Stored data entries:

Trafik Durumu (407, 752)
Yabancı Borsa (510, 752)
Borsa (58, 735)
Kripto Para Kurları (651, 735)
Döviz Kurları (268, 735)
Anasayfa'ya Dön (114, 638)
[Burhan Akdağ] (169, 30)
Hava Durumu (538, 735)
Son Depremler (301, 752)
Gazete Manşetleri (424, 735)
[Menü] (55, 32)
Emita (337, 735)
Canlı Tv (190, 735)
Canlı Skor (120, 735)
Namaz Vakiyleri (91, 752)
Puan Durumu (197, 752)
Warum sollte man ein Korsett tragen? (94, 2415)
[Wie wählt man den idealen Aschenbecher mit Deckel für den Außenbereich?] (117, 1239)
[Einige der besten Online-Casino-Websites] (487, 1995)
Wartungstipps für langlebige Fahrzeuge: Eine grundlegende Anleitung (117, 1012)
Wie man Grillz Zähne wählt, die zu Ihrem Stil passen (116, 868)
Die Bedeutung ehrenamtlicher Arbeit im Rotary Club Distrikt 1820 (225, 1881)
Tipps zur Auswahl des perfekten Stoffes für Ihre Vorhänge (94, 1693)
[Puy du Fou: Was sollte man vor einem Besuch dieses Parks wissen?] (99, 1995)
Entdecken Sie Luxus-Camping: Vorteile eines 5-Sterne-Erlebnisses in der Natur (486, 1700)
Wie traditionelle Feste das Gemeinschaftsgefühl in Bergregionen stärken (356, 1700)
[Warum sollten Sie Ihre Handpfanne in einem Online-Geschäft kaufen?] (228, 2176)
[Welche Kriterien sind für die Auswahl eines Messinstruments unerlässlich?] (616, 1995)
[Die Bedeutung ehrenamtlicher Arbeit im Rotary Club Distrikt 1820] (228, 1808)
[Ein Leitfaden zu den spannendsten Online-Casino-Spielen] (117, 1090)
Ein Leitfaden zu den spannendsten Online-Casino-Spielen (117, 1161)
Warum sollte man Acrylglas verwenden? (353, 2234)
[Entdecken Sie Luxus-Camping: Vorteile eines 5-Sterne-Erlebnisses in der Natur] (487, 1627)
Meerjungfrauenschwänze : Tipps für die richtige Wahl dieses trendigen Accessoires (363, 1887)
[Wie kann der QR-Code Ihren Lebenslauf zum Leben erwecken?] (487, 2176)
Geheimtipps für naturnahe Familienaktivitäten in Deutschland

## [Requirement]
For this exercise, please output exactly the lines above starting at the line with "Yabancı Borsa (510, 752)" and ending at the line with "Puan Durumu (197, 752)", ends included.

## [Solution]
Yabancı Borsa (510, 752)
Borsa (58, 735)
Kripto Para Kurları (651, 735)
Döviz Kurları (268, 735)
Anasayfa'ya Dön (114, 638)
[Burhan Akdağ] (169, 30)
Hava Durumu (538, 735)
Son Depremler (301, 752)
Gazete Manşetleri (424, 735)
[Menü] (55, 32)
Emita (337, 735)
Canlı Tv (190, 735)
Canlı Skor (120, 735)
Namaz Vakiyleri (91, 752)
Puan Durumu (197, 752)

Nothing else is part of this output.